Many of the ways in which we try to control the full brunt of pain are easily recognizable. If you fall and hurt yourself, you brace, wince, and tighten up - face, body and all. Control over breath and body movement by bracing is amazingly successful at controlling the intensity of pain. This can be seen in bodywork when often a client will stop breathing the moment they feel discomfort. From early in life, the lesson we learn is that the more we stop body movement, the better chance we have of diminishing the pain of injury.
Physical injury is body pain that we all know too well. It is pain like this that we pay the most attention to because this is the pain that calls out most for our attention. But there is also pain, like the pain of embarrassment, that is more subtle. The source of injury is not as easily seen; its wound cannot be as easily discovered. And if this kind of injury is so subtle that it has only slight impact on our consciousness, or if we have learned too well how to dull our awareness of it, how can we be sure of what effects these injuries, and our responses to them will have had on our bodies. How will we know what is happening in the experience of the body if we are so busy denying the messages that it sends us. Yet whether we acknowledge them or not, like the spider that spins its web strand by strand, the effects of defensive control still quietly move into our lives, and will inevitably have their influence over us.

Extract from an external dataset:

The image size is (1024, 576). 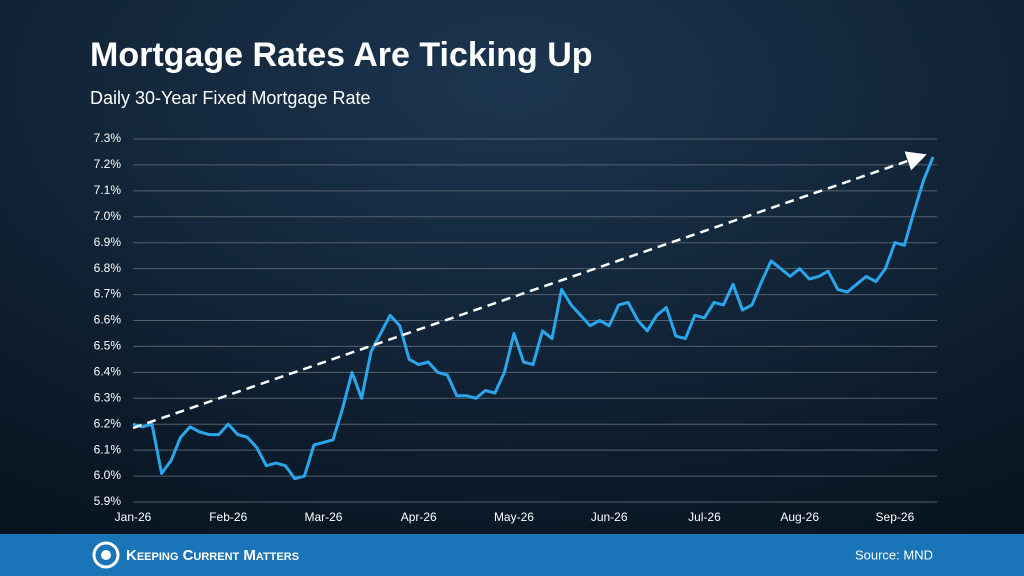 I want to click on footer-bar, so click(x=512, y=555).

Even when we successfully subdue awareness of our body responses, the impact of that experience on our lives is no small matter. In fact, our very attempts to control the discomfort of injury increase the long range effects of body trauma and the stress it puts on our systems. The result is a mental stopping of body processes, so that defensive bracing becomes lodged in the body, affecting metabolism, movement and posture, becoming the physical reason for the growing implication of stress in diseases of both body and mind.
Our talent for silencing body signals makes unravelling the language of the body no easy task. Even when we decide that we want to understand its language, we are still so entangled in the very ways we originally masked sensory information that it becomes difficult to understand what we are hearing. Bound up in a trap of our own making, like a spider caught in its own strands, it is truly a tangled web that we weave.